Items listed in a dataset:
○ ○ ○
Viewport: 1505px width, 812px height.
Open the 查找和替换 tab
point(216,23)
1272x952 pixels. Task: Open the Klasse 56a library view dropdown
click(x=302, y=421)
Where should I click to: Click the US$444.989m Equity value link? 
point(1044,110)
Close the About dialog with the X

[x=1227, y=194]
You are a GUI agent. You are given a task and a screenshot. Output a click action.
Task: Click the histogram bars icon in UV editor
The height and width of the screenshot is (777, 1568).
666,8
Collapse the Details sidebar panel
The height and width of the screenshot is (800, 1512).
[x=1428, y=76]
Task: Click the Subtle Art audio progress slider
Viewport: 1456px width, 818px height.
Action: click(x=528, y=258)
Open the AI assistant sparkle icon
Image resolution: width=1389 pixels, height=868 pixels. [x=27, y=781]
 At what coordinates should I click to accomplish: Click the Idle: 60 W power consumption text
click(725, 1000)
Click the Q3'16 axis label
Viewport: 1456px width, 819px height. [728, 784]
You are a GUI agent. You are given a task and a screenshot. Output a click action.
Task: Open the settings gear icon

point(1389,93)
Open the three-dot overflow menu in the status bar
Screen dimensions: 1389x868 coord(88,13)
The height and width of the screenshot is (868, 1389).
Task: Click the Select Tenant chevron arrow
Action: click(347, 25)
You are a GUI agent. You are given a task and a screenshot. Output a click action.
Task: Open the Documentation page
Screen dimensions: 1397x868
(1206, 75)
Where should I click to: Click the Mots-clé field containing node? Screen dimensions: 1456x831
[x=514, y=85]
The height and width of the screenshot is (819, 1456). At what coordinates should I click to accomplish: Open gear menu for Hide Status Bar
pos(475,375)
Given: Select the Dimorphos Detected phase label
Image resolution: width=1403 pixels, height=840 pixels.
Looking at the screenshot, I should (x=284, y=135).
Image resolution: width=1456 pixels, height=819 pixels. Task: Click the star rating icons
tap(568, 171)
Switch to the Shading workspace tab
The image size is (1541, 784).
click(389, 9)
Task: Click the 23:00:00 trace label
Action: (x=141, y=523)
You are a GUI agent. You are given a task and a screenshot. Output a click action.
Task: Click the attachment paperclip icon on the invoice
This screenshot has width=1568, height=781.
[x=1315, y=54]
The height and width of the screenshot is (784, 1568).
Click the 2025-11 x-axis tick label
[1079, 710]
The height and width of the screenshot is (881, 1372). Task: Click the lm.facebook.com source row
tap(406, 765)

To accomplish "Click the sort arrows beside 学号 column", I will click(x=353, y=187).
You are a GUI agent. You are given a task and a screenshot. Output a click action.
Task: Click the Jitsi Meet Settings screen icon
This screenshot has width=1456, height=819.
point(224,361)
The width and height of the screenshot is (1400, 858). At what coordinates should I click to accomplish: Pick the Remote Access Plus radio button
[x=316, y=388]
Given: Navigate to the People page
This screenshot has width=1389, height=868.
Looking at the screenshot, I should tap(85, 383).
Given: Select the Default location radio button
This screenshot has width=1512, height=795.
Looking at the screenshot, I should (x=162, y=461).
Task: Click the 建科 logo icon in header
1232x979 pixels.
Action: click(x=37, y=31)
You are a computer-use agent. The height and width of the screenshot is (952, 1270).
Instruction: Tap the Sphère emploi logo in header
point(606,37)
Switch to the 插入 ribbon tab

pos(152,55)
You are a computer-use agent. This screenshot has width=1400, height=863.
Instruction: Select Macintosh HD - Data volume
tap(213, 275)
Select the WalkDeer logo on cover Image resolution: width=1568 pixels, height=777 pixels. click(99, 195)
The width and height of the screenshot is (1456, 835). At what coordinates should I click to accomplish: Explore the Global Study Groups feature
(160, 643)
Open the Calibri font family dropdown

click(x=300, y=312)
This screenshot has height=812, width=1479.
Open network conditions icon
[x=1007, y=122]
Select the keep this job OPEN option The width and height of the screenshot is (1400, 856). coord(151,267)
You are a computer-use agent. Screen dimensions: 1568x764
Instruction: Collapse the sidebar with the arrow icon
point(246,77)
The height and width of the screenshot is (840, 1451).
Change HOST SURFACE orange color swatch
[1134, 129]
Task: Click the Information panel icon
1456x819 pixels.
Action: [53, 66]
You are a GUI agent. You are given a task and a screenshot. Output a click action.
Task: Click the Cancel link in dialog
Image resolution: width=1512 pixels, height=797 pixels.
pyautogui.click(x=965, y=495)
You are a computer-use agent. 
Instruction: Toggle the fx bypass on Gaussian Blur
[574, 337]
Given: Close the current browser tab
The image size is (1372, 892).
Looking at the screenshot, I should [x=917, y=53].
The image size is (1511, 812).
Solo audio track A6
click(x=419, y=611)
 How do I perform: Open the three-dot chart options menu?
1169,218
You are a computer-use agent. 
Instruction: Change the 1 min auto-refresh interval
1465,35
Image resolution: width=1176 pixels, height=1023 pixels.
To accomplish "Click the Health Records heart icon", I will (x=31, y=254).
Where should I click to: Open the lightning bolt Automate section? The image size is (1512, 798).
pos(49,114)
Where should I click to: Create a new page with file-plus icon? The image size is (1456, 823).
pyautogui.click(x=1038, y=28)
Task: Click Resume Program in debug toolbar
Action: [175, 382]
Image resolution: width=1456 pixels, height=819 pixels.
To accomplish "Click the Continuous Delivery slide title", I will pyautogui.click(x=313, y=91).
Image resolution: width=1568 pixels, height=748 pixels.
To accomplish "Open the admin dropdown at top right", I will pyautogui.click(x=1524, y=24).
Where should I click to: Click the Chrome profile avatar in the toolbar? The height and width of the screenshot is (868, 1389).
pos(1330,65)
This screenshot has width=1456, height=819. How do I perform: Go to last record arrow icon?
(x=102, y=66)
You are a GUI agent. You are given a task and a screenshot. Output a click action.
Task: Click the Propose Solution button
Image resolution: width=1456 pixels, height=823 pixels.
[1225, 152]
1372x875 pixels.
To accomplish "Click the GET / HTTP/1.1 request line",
○ ○ ○
Copy every line of the entries above in which "computer" occurs.

Reply:
You are a computer-use agent. The height and width of the screenshot is (952, 1270).
You are a computer-use agent. This screenshot has width=1400, height=863.
You are a computer-use agent. Screen dimensions: 1568x764
You are a computer-use agent. 
You are a computer-use agent. 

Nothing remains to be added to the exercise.